Vivian Doyle says it’s an honor to have her own FFA jacket and be recognized for her dedication to the organization. She plans to attend college where she will hone her skills in photography and art.

David Long Sioux from Hardin says he is proud to receive the jacket because, “It’s a standard of success that only a few strive to achieve. The blue jacket is something you have to earn.”

Long Sioux’s goal is to attend MSU-Billings to earn a bachelor’s degree, then work towards a welding degree. He will also finish his six-year contract with the U.S. Army. He says he wants to be remembered as someone who “will do my very best and set a good example.”

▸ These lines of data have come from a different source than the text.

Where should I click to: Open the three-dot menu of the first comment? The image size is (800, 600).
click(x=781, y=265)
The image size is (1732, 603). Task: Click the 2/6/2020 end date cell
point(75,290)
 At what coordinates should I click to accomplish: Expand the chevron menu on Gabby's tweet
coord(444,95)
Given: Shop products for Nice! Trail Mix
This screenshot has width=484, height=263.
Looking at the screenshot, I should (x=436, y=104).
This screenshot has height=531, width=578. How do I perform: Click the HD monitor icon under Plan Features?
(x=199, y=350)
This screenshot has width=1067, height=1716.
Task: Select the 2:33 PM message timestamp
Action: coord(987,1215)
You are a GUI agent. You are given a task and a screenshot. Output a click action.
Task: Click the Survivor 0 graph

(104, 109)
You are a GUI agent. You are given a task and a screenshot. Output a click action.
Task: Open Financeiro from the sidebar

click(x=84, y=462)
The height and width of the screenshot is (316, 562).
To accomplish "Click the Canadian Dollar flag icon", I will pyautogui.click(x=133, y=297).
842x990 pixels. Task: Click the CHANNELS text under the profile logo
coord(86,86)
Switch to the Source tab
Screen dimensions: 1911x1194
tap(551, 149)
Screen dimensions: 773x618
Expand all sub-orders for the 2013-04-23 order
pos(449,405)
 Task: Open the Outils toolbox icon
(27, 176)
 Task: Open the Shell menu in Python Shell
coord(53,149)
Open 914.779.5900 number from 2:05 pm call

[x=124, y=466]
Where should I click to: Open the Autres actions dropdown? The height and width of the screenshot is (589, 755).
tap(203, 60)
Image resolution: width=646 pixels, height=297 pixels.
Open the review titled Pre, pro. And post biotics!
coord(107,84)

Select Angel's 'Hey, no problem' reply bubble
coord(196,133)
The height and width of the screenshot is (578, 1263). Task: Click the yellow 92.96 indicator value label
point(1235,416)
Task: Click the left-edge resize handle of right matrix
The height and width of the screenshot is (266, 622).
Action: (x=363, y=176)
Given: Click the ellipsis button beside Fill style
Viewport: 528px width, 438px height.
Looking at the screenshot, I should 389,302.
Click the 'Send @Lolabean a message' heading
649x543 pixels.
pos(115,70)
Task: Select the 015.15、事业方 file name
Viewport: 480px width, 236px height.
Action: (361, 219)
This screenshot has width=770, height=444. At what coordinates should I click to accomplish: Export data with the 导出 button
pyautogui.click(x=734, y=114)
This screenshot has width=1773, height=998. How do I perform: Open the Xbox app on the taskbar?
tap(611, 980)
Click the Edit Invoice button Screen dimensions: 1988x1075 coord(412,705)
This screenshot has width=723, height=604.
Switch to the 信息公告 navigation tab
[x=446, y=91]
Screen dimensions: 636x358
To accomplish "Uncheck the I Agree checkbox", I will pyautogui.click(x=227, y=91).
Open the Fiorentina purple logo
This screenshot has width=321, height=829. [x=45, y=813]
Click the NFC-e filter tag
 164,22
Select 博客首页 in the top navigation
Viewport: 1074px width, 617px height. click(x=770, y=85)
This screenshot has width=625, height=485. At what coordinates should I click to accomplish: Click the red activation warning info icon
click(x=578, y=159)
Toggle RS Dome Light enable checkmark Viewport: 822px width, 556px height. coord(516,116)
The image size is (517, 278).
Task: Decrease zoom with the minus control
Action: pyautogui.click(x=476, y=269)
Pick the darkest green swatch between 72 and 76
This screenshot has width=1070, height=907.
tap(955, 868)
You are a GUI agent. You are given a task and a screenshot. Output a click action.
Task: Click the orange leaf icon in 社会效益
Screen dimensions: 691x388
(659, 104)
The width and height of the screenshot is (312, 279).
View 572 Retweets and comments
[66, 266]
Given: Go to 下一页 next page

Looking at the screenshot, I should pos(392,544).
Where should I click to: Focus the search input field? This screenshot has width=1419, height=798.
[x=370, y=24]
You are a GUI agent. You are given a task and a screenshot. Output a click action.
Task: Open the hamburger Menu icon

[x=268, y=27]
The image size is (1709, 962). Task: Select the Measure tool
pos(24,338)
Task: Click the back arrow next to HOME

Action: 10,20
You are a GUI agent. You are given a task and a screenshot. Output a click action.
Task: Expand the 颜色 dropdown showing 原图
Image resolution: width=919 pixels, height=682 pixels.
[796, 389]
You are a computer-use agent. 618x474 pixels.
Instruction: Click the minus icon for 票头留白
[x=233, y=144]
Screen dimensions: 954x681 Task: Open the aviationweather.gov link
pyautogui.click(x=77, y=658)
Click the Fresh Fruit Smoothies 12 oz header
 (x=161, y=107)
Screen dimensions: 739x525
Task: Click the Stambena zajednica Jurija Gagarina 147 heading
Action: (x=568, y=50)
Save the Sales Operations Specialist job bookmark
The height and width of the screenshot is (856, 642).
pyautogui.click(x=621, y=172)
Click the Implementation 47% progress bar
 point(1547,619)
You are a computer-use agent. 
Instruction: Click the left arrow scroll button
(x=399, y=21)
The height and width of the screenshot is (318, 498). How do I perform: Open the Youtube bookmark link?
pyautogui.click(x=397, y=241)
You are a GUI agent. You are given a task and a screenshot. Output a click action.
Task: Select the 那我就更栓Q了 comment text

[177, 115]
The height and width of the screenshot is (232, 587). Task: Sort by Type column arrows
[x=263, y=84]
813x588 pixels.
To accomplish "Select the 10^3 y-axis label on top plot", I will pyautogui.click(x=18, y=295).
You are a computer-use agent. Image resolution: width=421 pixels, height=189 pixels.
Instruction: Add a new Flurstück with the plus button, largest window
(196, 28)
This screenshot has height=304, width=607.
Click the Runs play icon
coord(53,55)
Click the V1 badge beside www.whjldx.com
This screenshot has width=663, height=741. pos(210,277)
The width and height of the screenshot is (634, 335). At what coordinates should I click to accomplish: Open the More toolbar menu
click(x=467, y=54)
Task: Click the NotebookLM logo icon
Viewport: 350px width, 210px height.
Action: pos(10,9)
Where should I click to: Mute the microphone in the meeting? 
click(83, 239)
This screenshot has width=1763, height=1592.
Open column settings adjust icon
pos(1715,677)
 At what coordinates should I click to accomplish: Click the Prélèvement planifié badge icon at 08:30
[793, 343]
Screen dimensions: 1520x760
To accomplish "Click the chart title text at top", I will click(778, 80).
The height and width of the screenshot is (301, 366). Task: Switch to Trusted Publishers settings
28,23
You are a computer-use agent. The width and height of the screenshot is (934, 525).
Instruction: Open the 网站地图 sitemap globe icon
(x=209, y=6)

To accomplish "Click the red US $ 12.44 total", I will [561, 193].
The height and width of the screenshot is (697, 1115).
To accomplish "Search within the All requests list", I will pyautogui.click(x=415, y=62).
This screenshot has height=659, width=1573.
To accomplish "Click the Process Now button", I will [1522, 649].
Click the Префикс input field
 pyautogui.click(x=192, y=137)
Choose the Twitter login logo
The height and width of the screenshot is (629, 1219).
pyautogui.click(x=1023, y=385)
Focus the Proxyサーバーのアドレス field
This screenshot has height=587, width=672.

Kyndra Reichart has done several community service jobs in Hardin, including helping at an animal neutering clinic, helping school janitors, and working at the farmers’ market.  After graduating from high school, she would like to enlist in the U.S. Navy, then work towards becoming a veterinarian technician. She says the blue jacket represents farming and agriculture, and notes that the FFA is a good way to help city people learn more about agriculture.

“That the Big Horn County Farm Bureau can help these deserving students is especially gratifying,” said Mott. “We’ve been presenting the jackets to students for a number of years and we hope it inspires more students to become involved in the FFA.”